As in, if he’s munching it out of your own household’s litterbox (and I guessing that’s so, because how would he get at it regularly otherwise) why not put the litterbox someplace the dog can’t get to? We had a cabinet built that was open on the bottom (so it could just be set down over the litterbox, and removed for cleaning purposes) with just a 5" diameter hole fairly high up on one side. The cat had no problem getting in or out, but it would be a rare dog that could fit completely through, and even if it stuck it’s head it, it would be far above the level of the ‘goodies.’

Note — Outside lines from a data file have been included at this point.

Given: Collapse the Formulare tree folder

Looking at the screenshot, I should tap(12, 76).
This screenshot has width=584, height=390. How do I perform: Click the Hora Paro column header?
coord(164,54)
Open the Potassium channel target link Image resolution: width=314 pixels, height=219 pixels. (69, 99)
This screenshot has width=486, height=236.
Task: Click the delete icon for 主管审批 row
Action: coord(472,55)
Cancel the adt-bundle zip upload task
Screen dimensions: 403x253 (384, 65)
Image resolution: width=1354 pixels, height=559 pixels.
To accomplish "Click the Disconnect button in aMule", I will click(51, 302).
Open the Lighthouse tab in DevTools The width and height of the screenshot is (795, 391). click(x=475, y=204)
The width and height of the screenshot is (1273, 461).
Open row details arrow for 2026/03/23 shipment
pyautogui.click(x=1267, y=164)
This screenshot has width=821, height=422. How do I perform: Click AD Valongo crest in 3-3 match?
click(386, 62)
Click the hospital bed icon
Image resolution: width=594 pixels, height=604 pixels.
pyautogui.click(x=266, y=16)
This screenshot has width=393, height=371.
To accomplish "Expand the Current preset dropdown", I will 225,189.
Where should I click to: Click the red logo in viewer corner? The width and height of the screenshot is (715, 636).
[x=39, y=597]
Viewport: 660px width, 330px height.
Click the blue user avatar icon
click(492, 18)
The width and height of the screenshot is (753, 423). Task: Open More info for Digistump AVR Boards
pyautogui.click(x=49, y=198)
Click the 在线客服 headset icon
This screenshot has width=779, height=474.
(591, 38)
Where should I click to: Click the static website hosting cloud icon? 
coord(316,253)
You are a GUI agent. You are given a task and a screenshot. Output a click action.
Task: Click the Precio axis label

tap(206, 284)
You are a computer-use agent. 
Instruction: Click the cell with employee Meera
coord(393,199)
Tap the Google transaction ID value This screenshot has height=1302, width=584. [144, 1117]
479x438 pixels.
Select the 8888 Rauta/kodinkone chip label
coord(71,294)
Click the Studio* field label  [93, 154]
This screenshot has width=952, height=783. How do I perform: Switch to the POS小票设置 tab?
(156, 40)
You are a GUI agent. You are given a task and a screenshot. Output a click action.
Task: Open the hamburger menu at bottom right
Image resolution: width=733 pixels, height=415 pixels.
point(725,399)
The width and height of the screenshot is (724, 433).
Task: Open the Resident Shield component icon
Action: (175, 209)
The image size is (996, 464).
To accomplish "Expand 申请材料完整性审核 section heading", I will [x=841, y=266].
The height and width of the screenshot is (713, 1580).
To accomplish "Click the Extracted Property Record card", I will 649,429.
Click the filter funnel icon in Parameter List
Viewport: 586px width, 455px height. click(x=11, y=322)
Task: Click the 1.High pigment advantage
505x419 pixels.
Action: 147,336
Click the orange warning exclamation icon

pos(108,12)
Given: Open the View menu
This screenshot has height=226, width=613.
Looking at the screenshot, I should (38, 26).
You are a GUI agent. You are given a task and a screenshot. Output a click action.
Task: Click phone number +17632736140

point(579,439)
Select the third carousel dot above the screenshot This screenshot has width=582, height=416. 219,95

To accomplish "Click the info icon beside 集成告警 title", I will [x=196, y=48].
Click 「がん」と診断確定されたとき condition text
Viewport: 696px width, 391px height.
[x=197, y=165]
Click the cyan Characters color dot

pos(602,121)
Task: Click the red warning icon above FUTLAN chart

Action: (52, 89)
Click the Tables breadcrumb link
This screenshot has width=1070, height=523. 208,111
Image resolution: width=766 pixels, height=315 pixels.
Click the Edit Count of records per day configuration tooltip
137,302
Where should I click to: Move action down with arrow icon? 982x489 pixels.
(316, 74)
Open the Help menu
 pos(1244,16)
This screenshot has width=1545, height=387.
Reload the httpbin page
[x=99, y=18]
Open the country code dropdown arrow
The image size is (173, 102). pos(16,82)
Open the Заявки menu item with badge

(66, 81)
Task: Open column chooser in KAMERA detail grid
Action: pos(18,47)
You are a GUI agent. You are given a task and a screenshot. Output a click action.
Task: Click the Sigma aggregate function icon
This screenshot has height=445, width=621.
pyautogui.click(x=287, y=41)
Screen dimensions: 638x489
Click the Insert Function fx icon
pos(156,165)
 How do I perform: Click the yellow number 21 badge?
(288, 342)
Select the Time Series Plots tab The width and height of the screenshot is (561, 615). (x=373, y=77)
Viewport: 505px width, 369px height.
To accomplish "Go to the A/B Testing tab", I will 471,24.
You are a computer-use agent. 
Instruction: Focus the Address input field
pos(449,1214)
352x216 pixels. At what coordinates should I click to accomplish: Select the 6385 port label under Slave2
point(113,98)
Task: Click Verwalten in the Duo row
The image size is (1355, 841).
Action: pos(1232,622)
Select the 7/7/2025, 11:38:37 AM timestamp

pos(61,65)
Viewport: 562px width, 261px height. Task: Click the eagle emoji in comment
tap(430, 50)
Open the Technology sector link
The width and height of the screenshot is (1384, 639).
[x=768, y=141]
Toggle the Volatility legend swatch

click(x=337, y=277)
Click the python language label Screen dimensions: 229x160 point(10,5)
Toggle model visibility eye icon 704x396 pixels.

OTOH, if you have a teeny, agile dog, then raise the litter box above it’s reach. Like, set it on top of your clothes dryer or washingmachine or a shelve or something.

The cat won’t care, just show it the new location.

Try a Littermaid self-cleaning litterbox?

I’m smarter than your average gross-out thread punter!

All you really need to do, Derleth, is get an emetophagic dog to go with the nauseous cophrophagic one.

StarvingButStrong, Cerri: Good ideas, both of you, but the cats are outside cats and the dogs are inside dogs. They only get to eat cat shit when they are outside making their own waste dumps (replenishing what they’ve lost, apparently), and I’m too busy keeping them away from the cats themselves (not that the dogs pose a threat, but they do sniff them with ruthless efficiency) to notice when one of them gobbles a piece of cat butt surprise.

Of course, I’ve recently been much more aware of what my dogs eat. This has never been a problem before, you understand, and while I was arguably negligent before, this is the first time it’s caused anyone (my dogs or myself) problems.

The last times they went out, nobody ate any scat. (It’s becoming more difficult to think up other ways to say shit.)

Same thing at my house

[Andy Griffith] That boy just can NOT get his fill of catshit. Nosir![/Andy Griffith]

The funniest part is the indolent look on the cat’s face “yes of course you desire to eat my shit. That is only just ant meet to your station in life, foolish cur.”

BWHA HA HA HA HA.

::ahem:: Sorry, just found that very amusing.
:smiley: [sub] hee hee [/sub]

Bleah. For those who know what that second word in the topic line means, the topic line is ALREADY TMI. :stuck_out_tongue:

Eeeww. My dogs enjoy Kitty Roca too, but thankfully they haven’t yet horked it up all over my floor.

My dog’s breath smells like cat poo. :smiley:

What is up with cat shit this week? We had to make an ‘emergency’ trip to the groomer’s last night because my long-haired male cat apparently had an overgrowth on his ass, and was dragging shit ALL around the house.

The groomer laughed at me. I was just glad that my apartment wouldn’t smell like shit anymore (okay, we won’t discuss the refrigerator right now). And now Oscar has a shaved butt. He’s currently not speaking to me.

Ava

My heart goes out to the OP.

<icky story> I don’t like dogs but thought it might make me a better person if I bonded with my brother’s puppy. I loaded him into the front of my father’s pickup truck since that is what people who like dogs tend to do. The puppy soon started drooling. “Look how happy he is,” I thought. I didn’t take long after that for the vomiting to begin. Zoey is another fan of the Kitty Poo. She threw it up all over my lap before moving on the rest of the truck cab. <very gross part> It actually steamed. It was not very well digested. </very gross part> My disgusted screams only scared her. She heaved all the way back home as well. I got yelled at for letting her ride in the front instead of the enclosed cab. Future car trips proved that she does it in any part of the truck if not sedated before a ride. Dogs are nasty.